§ Exercise requirements: From the first record through the last, copy each one exactly.

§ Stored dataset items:
━━━━━━━━

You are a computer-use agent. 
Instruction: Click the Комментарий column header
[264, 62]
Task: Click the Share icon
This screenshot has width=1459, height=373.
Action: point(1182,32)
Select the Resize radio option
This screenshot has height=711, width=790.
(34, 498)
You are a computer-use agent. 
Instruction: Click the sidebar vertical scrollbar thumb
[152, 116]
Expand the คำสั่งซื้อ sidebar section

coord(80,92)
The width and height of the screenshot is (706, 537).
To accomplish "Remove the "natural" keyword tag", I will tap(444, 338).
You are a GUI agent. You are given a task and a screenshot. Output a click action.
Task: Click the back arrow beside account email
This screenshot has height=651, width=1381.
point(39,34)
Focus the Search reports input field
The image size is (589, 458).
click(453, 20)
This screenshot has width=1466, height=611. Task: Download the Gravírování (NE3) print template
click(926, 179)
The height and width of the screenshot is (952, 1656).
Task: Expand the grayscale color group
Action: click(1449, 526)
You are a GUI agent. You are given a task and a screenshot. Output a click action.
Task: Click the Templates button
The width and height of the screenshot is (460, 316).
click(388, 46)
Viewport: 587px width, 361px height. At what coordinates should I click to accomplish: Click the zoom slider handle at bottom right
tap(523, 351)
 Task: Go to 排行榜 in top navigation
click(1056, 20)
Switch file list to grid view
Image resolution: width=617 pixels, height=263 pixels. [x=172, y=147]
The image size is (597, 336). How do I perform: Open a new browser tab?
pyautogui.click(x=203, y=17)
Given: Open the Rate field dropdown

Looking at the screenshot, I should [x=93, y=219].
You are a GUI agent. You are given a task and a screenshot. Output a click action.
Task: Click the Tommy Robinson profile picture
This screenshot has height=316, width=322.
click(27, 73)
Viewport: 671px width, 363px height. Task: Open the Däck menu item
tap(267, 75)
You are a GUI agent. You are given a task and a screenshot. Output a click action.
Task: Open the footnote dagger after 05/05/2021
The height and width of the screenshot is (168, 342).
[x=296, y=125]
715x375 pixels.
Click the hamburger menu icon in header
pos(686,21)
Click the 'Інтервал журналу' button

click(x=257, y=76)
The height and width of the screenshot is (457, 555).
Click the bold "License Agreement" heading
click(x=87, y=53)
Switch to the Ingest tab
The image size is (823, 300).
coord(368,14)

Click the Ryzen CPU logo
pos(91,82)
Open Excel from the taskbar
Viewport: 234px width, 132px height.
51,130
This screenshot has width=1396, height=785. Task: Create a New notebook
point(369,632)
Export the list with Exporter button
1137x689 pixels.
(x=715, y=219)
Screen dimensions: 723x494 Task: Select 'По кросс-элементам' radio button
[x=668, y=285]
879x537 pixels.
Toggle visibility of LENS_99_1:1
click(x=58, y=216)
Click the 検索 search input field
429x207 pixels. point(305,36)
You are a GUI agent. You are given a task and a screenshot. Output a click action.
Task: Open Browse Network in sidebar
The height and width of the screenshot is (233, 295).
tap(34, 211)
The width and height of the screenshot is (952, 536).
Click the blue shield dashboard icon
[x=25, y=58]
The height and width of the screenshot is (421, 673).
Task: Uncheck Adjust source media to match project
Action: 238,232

━━━━━━━━

§ Written answer:
You are a computer-use agent. 
Instruction: Click the Комментарий column header
[264, 62]
Task: Click the Share icon
This screenshot has width=1459, height=373.
Action: point(1182,32)
Select the Resize radio option
This screenshot has height=711, width=790.
(34, 498)
You are a computer-use agent. 
Instruction: Click the sidebar vertical scrollbar thumb
[152, 116]
Expand the คำสั่งซื้อ sidebar section

coord(80,92)
The width and height of the screenshot is (706, 537).
To accomplish "Remove the "natural" keyword tag", I will tap(444, 338).
You are a GUI agent. You are given a task and a screenshot. Output a click action.
Task: Click the back arrow beside account email
This screenshot has height=651, width=1381.
point(39,34)
Focus the Search reports input field
The image size is (589, 458).
click(453, 20)
This screenshot has width=1466, height=611. Task: Download the Gravírování (NE3) print template
click(926, 179)
The height and width of the screenshot is (952, 1656).
Task: Expand the grayscale color group
Action: click(1449, 526)
You are a GUI agent. You are given a task and a screenshot. Output a click action.
Task: Click the Templates button
The width and height of the screenshot is (460, 316).
click(388, 46)
Viewport: 587px width, 361px height. At what coordinates should I click to accomplish: Click the zoom slider handle at bottom right
tap(523, 351)
 Task: Go to 排行榜 in top navigation
click(1056, 20)
Switch file list to grid view
Image resolution: width=617 pixels, height=263 pixels. [x=172, y=147]
The image size is (597, 336). How do I perform: Open a new browser tab?
pyautogui.click(x=203, y=17)
Given: Open the Rate field dropdown

Looking at the screenshot, I should [x=93, y=219].
You are a GUI agent. You are given a task and a screenshot. Output a click action.
Task: Click the Tommy Robinson profile picture
This screenshot has height=316, width=322.
click(27, 73)
Viewport: 671px width, 363px height. Task: Open the Däck menu item
tap(267, 75)
You are a GUI agent. You are given a task and a screenshot. Output a click action.
Task: Open the footnote dagger after 05/05/2021
The height and width of the screenshot is (168, 342).
[x=296, y=125]
715x375 pixels.
Click the hamburger menu icon in header
pos(686,21)
Click the 'Інтервал журналу' button

click(x=257, y=76)
The height and width of the screenshot is (457, 555).
Click the bold "License Agreement" heading
click(x=87, y=53)
Switch to the Ingest tab
The image size is (823, 300).
coord(368,14)

Click the Ryzen CPU logo
pos(91,82)
Open Excel from the taskbar
Viewport: 234px width, 132px height.
51,130
This screenshot has width=1396, height=785. Task: Create a New notebook
point(369,632)
Export the list with Exporter button
1137x689 pixels.
(x=715, y=219)
Screen dimensions: 723x494 Task: Select 'По кросс-элементам' radio button
[x=668, y=285]
879x537 pixels.
Toggle visibility of LENS_99_1:1
click(x=58, y=216)
Click the 検索 search input field
429x207 pixels. point(305,36)
You are a GUI agent. You are given a task and a screenshot. Output a click action.
Task: Open Browse Network in sidebar
The height and width of the screenshot is (233, 295).
tap(34, 211)
The width and height of the screenshot is (952, 536).
Click the blue shield dashboard icon
[x=25, y=58]
The height and width of the screenshot is (421, 673).
Task: Uncheck Adjust source media to match project
Action: 238,232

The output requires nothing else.